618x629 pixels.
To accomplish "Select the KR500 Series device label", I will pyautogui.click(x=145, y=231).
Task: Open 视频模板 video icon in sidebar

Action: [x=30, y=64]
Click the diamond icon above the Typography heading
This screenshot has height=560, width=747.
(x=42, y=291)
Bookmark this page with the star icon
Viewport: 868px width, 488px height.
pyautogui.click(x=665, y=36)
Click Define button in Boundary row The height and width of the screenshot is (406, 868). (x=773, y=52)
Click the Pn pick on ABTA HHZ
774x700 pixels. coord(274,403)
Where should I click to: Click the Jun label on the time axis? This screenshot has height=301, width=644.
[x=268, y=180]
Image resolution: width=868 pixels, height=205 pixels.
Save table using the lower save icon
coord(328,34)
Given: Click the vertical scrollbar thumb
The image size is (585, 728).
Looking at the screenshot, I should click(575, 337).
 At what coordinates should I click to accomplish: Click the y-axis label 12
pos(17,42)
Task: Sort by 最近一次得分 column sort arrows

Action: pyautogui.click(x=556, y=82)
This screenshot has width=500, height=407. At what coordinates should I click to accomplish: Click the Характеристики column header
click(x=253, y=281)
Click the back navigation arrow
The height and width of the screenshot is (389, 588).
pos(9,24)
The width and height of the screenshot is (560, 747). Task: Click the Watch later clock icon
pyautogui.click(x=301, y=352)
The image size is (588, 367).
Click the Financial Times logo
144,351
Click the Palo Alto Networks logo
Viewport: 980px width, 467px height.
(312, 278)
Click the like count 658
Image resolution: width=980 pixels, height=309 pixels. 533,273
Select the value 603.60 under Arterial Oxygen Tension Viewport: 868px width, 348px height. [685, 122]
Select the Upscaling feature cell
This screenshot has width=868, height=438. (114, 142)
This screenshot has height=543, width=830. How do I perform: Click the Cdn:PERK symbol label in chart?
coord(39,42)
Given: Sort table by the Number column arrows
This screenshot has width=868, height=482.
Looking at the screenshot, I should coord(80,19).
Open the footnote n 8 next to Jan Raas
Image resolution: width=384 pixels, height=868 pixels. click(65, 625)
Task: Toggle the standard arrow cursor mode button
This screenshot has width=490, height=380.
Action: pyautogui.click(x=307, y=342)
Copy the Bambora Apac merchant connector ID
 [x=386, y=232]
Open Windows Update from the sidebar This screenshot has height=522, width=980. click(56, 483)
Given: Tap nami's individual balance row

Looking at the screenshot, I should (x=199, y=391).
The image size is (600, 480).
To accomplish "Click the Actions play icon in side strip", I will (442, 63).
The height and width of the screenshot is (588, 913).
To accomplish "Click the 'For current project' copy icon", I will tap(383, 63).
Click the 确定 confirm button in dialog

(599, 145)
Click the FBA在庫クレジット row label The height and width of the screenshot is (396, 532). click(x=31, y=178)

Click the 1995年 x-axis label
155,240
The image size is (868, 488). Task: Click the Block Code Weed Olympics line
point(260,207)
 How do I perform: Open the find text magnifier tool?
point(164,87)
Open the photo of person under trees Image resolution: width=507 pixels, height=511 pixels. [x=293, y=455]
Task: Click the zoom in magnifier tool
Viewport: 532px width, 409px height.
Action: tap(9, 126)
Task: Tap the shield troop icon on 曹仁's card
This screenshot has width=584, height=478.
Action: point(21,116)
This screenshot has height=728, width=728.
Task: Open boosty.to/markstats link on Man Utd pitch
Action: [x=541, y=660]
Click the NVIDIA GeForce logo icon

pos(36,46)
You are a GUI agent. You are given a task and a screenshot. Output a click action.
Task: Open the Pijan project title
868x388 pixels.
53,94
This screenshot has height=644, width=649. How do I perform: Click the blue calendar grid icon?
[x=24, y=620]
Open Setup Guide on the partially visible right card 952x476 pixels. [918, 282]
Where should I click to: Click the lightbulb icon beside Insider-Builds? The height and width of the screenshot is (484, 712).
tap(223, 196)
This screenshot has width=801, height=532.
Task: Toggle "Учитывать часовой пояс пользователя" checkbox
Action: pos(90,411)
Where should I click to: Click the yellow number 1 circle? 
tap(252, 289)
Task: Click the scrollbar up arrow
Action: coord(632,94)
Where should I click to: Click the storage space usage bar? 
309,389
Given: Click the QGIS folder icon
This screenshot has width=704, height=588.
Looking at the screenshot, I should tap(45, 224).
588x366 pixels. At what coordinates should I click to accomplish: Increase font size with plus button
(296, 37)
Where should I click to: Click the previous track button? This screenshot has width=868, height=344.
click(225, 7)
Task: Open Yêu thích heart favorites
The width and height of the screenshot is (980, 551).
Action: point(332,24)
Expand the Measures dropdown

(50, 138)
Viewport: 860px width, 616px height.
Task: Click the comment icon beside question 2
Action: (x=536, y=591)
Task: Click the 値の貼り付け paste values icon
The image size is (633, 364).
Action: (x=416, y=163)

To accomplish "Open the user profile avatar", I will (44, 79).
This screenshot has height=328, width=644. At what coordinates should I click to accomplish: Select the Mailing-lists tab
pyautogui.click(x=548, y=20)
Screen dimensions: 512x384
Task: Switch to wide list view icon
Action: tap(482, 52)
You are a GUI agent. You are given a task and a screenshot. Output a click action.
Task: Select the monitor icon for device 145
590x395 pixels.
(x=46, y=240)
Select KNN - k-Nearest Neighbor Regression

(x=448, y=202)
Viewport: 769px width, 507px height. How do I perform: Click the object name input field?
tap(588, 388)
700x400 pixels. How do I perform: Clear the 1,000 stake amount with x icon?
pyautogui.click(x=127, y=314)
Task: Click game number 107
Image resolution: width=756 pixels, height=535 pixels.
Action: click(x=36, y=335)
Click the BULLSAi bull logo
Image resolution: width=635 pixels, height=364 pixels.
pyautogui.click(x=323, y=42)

------------------------------------------------------------------------

Write the data out again in full and exactly.

RESULT OF THIS EXERCISE →
618x629 pixels.
To accomplish "Select the KR500 Series device label", I will pyautogui.click(x=145, y=231).
Task: Open 视频模板 video icon in sidebar

Action: [x=30, y=64]
Click the diamond icon above the Typography heading
This screenshot has height=560, width=747.
(x=42, y=291)
Bookmark this page with the star icon
Viewport: 868px width, 488px height.
pyautogui.click(x=665, y=36)
Click Define button in Boundary row The height and width of the screenshot is (406, 868). (x=773, y=52)
Click the Pn pick on ABTA HHZ
774x700 pixels. coord(274,403)
Where should I click to: Click the Jun label on the time axis? This screenshot has height=301, width=644.
[x=268, y=180]
Image resolution: width=868 pixels, height=205 pixels.
Save table using the lower save icon
coord(328,34)
Given: Click the vertical scrollbar thumb
The image size is (585, 728).
Looking at the screenshot, I should click(575, 337).
 At what coordinates should I click to accomplish: Click the y-axis label 12
pos(17,42)
Task: Sort by 最近一次得分 column sort arrows

Action: pyautogui.click(x=556, y=82)
This screenshot has width=500, height=407. At what coordinates should I click to accomplish: Click the Характеристики column header
click(x=253, y=281)
Click the back navigation arrow
The height and width of the screenshot is (389, 588).
pos(9,24)
The width and height of the screenshot is (560, 747). Task: Click the Watch later clock icon
pyautogui.click(x=301, y=352)
The image size is (588, 367).
Click the Financial Times logo
144,351
Click the Palo Alto Networks logo
Viewport: 980px width, 467px height.
(312, 278)
Click the like count 658
Image resolution: width=980 pixels, height=309 pixels. 533,273
Select the value 603.60 under Arterial Oxygen Tension Viewport: 868px width, 348px height. [685, 122]
Select the Upscaling feature cell
This screenshot has width=868, height=438. (114, 142)
This screenshot has height=543, width=830. How do I perform: Click the Cdn:PERK symbol label in chart?
coord(39,42)
Given: Sort table by the Number column arrows
This screenshot has width=868, height=482.
Looking at the screenshot, I should coord(80,19).
Open the footnote n 8 next to Jan Raas
Image resolution: width=384 pixels, height=868 pixels. click(65, 625)
Task: Toggle the standard arrow cursor mode button
This screenshot has width=490, height=380.
Action: pyautogui.click(x=307, y=342)
Copy the Bambora Apac merchant connector ID
 [x=386, y=232]
Open Windows Update from the sidebar This screenshot has height=522, width=980. click(56, 483)
Given: Tap nami's individual balance row

Looking at the screenshot, I should (x=199, y=391).
The image size is (600, 480).
To accomplish "Click the Actions play icon in side strip", I will (442, 63).
The height and width of the screenshot is (588, 913).
To accomplish "Click the 'For current project' copy icon", I will tap(383, 63).
Click the 确定 confirm button in dialog

(599, 145)
Click the FBA在庫クレジット row label The height and width of the screenshot is (396, 532). click(x=31, y=178)

Click the 1995年 x-axis label
155,240
The image size is (868, 488). Task: Click the Block Code Weed Olympics line
point(260,207)
 How do I perform: Open the find text magnifier tool?
point(164,87)
Open the photo of person under trees Image resolution: width=507 pixels, height=511 pixels. [x=293, y=455]
Task: Click the zoom in magnifier tool
Viewport: 532px width, 409px height.
Action: tap(9, 126)
Task: Tap the shield troop icon on 曹仁's card
This screenshot has width=584, height=478.
Action: point(21,116)
This screenshot has height=728, width=728.
Task: Open boosty.to/markstats link on Man Utd pitch
Action: [x=541, y=660]
Click the NVIDIA GeForce logo icon

pos(36,46)
You are a GUI agent. You are given a task and a screenshot. Output a click action.
Task: Open the Pijan project title
868x388 pixels.
53,94
This screenshot has height=644, width=649. How do I perform: Click the blue calendar grid icon?
[x=24, y=620]
Open Setup Guide on the partially visible right card 952x476 pixels. [918, 282]
Where should I click to: Click the lightbulb icon beside Insider-Builds? The height and width of the screenshot is (484, 712).
tap(223, 196)
This screenshot has width=801, height=532.
Task: Toggle "Учитывать часовой пояс пользователя" checkbox
Action: pos(90,411)
Where should I click to: Click the yellow number 1 circle? 
tap(252, 289)
Task: Click the scrollbar up arrow
Action: coord(632,94)
Where should I click to: Click the storage space usage bar? 
309,389
Given: Click the QGIS folder icon
This screenshot has width=704, height=588.
Looking at the screenshot, I should tap(45, 224).
588x366 pixels. At what coordinates should I click to accomplish: Increase font size with plus button
(296, 37)
Where should I click to: Click the previous track button? This screenshot has width=868, height=344.
click(225, 7)
Task: Open Yêu thích heart favorites
The width and height of the screenshot is (980, 551).
Action: point(332,24)
Expand the Measures dropdown

(50, 138)
Viewport: 860px width, 616px height.
Task: Click the comment icon beside question 2
Action: (x=536, y=591)
Task: Click the 値の貼り付け paste values icon
The image size is (633, 364).
Action: (x=416, y=163)

To accomplish "Open the user profile avatar", I will (44, 79).
This screenshot has height=328, width=644. At what coordinates should I click to accomplish: Select the Mailing-lists tab
pyautogui.click(x=548, y=20)
Screen dimensions: 512x384
Task: Switch to wide list view icon
Action: tap(482, 52)
You are a GUI agent. You are given a task and a screenshot. Output a click action.
Task: Select the monitor icon for device 145
590x395 pixels.
(x=46, y=240)
Select KNN - k-Nearest Neighbor Regression

(x=448, y=202)
Viewport: 769px width, 507px height. How do I perform: Click the object name input field?
tap(588, 388)
700x400 pixels. How do I perform: Clear the 1,000 stake amount with x icon?
pyautogui.click(x=127, y=314)
Task: Click game number 107
Image resolution: width=756 pixels, height=535 pixels.
Action: click(x=36, y=335)
Click the BULLSAi bull logo
Image resolution: width=635 pixels, height=364 pixels.
pyautogui.click(x=323, y=42)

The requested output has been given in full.